--- START ---

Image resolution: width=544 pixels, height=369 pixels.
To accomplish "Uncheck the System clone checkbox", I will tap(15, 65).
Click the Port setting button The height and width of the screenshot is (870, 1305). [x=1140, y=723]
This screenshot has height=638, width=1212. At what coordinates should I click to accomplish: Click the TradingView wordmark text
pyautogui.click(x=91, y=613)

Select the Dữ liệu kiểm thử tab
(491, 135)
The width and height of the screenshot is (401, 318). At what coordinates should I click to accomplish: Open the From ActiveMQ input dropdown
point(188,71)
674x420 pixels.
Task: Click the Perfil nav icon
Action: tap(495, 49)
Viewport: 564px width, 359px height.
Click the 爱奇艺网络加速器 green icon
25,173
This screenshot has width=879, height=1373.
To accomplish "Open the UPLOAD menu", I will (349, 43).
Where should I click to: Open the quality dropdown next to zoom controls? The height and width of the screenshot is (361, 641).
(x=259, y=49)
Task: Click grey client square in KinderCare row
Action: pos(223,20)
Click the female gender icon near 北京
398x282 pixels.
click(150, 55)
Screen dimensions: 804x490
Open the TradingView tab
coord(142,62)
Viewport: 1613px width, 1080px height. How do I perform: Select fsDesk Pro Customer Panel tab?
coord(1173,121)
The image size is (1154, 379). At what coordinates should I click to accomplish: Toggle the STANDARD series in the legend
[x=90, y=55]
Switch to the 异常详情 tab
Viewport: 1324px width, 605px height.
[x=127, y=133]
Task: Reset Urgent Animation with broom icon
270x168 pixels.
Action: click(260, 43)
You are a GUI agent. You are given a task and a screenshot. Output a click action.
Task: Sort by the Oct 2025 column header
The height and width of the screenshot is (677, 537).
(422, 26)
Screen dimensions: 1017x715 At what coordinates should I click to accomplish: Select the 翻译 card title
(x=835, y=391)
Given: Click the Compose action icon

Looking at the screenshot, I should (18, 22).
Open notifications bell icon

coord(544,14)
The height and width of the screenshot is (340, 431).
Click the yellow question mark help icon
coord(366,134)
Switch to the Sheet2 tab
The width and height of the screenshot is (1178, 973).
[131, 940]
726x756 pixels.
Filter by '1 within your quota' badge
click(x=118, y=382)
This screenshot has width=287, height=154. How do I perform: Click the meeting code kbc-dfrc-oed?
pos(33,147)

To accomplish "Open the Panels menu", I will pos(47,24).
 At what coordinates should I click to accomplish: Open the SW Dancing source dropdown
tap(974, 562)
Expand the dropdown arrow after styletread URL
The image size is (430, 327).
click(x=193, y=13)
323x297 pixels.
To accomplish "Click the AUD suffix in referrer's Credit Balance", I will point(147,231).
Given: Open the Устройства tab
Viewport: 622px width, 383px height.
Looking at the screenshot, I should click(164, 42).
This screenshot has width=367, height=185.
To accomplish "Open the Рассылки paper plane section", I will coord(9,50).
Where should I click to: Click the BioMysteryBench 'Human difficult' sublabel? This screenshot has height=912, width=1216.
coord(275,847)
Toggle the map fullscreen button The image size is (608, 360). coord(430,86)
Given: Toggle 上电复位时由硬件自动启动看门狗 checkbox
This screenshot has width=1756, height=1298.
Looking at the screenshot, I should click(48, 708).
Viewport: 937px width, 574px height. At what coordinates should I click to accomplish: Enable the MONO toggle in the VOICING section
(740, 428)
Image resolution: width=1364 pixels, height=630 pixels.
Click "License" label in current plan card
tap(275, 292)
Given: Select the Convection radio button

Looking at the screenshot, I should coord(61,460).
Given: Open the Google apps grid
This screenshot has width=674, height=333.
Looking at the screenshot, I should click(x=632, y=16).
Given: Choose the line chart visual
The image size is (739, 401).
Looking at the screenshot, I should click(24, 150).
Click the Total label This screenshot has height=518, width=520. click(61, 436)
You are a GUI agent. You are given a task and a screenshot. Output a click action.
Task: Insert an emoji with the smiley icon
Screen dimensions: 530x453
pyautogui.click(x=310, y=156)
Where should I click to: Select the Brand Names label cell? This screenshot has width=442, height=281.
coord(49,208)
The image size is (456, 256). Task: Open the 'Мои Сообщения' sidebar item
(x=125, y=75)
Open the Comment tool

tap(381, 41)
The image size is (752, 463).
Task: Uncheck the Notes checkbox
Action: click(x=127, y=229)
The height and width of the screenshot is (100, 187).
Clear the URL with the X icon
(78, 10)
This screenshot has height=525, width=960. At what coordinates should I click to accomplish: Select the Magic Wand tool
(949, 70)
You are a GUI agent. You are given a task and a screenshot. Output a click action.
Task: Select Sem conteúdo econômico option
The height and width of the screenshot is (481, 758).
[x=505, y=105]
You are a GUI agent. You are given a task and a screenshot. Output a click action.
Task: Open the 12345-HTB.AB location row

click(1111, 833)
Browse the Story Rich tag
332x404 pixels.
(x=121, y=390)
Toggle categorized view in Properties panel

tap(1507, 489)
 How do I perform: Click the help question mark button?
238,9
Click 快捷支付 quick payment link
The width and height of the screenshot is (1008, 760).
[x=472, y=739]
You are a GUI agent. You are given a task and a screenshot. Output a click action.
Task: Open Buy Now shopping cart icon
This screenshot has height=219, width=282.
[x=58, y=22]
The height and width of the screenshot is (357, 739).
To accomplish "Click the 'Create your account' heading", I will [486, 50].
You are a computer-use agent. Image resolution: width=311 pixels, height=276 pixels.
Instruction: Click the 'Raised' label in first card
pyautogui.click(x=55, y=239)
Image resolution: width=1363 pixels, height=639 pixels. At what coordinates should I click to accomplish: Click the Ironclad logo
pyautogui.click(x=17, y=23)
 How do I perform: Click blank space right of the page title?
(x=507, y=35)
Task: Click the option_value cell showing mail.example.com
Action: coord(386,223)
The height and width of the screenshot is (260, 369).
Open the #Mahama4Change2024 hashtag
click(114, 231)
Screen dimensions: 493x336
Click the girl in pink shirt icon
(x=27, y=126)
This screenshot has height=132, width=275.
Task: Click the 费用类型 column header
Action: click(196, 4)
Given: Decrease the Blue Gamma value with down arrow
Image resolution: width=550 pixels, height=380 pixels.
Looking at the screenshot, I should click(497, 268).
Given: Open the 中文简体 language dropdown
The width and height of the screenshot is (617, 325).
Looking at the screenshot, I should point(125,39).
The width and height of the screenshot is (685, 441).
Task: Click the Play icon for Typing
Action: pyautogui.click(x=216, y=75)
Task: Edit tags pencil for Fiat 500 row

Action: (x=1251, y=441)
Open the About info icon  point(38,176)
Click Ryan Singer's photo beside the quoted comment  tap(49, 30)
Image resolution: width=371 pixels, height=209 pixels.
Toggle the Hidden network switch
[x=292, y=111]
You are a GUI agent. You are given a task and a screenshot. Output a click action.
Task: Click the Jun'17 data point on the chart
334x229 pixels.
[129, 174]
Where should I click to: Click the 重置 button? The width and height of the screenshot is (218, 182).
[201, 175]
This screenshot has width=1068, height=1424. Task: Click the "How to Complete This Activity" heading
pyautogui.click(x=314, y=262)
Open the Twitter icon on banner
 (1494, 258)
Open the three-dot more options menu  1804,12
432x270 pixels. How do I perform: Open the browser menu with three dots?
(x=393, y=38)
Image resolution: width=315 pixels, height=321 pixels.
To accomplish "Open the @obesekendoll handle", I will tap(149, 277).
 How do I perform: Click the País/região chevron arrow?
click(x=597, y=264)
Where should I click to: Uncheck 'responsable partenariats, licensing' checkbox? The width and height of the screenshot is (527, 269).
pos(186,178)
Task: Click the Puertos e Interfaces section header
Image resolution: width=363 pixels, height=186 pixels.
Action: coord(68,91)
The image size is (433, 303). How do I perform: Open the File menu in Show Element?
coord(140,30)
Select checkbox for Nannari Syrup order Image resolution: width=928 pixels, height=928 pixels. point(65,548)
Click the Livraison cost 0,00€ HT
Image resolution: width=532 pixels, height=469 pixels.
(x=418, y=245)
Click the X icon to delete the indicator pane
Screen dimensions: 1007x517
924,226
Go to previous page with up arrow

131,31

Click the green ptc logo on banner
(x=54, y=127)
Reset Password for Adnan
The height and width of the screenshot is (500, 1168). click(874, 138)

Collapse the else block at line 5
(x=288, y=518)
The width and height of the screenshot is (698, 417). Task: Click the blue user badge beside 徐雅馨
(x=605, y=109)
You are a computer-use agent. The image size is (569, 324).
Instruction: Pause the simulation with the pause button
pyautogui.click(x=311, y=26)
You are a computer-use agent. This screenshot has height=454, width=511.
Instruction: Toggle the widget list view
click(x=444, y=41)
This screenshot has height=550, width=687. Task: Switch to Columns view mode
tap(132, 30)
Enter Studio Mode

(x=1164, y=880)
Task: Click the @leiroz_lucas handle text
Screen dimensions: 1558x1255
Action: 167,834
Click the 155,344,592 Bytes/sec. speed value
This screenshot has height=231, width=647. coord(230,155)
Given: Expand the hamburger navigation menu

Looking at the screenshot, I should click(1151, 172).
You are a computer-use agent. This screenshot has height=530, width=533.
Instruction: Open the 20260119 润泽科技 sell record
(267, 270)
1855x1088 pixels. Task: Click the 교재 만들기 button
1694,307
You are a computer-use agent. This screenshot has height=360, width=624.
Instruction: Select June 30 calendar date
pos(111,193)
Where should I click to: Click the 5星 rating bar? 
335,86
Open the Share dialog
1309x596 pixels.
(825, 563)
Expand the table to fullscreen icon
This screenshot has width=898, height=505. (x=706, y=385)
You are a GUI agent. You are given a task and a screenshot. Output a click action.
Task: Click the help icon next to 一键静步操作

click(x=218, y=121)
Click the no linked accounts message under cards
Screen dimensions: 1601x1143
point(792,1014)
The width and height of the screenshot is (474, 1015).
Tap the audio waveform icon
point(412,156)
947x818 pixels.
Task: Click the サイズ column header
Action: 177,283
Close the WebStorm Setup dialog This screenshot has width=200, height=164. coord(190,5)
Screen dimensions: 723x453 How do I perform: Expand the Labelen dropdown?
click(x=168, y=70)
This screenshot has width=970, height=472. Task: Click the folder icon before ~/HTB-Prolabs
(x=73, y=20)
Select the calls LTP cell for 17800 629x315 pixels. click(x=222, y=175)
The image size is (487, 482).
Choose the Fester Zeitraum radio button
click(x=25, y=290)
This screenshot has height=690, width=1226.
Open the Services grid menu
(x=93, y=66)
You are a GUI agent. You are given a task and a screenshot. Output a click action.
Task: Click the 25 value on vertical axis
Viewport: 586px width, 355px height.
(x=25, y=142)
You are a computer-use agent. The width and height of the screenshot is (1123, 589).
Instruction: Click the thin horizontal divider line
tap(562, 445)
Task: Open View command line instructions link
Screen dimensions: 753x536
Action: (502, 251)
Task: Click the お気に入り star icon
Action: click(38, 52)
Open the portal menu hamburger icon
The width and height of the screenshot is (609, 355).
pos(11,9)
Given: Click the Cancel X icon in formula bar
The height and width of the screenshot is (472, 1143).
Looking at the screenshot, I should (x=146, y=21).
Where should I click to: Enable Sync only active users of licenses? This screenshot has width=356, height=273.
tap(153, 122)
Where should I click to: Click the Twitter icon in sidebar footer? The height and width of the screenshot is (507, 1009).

--- END ---

— STATED EXERCISE —
Starting at the line that contains "This screenshot has width=1068, height=1424." and ending at the line that contains "pos(186,178)", rewrite those lines of the records above as a numbered list with blank lines left out.

— EXERCISE ANSWER —
1. This screenshot has width=1068, height=1424. Task: Click the "How to Complete This Activity" heading
2. pyautogui.click(x=314, y=262)
3. Open the Twitter icon on banner
4.  (1494, 258)
5. Open the three-dot more options menu  1804,12
6. 432x270 pixels. How do I perform: Open the browser menu with three dots?
7. (x=393, y=38)
8. Image resolution: width=315 pixels, height=321 pixels.
9. To accomplish "Open the @obesekendoll handle", I will tap(149, 277).
10.  How do I perform: Click the País/região chevron arrow?
11. click(x=597, y=264)
12. Where should I click to: Uncheck 'responsable partenariats, licensing' checkbox? The width and height of the screenshot is (527, 269).
13. pos(186,178)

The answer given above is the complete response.